To spend more time coding and less time fiddling with whitespace, this project uses code conventions and styles to encourage consistency. Code with a consistent style is easier (and less error-prone!) to review, maintain, and understand.

### Be consistent

If the style guide is not explicit about a particular situation, the cardinal rule is to **be consistent**. For example, take a look at the surrounding code and follow its lead, or look for similar cases elsewhere in the codebase.

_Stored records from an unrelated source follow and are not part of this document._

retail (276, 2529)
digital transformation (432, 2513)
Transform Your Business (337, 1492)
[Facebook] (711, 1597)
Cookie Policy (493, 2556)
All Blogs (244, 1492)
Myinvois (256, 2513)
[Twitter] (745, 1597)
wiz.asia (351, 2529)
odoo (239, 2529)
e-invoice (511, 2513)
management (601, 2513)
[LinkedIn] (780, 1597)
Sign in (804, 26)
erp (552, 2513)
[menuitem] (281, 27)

### Expanding the ESLint configuration

If you are developing a production application, we recommend updating the configuration to enable type aware lint rules:

- Configure the top-level `parserOptions` property like this:

```js
export default {
// other rules...
parserOptions: {
ecmaVersion: "latest",
sourceType: "module",
project: ["./tsconfig.json", "./tsconfig.node.json"],
tsconfigRootDir: __dirname,
},
};
```

- Replace `plugin:@typescript-eslint/recommended` to `plugin:@typescript-eslint/recommended-type-checked` or `plugin:@typescript-eslint/strict-type-checked`
- Optionally add `plugin:@typescript-eslint/stylistic-type-checked`
- Install [eslint-plugin-react](https://github.com/jsx-eslint/eslint-plugin-react) and add `plugin:react/recommended` & `plugin:react/jsx-runtime` to the `extends` list

## Thanks

- [红袖读书](https://www.hongxiu.com/)
- [文心中文心理分析系统 (Text Mind)](http://ccpl.psych.ac.cn/textmind/)
- [Jieba](https://github.com/fxsjy/jieba/)

## License

This project is licensed under the GPL 3.0 License.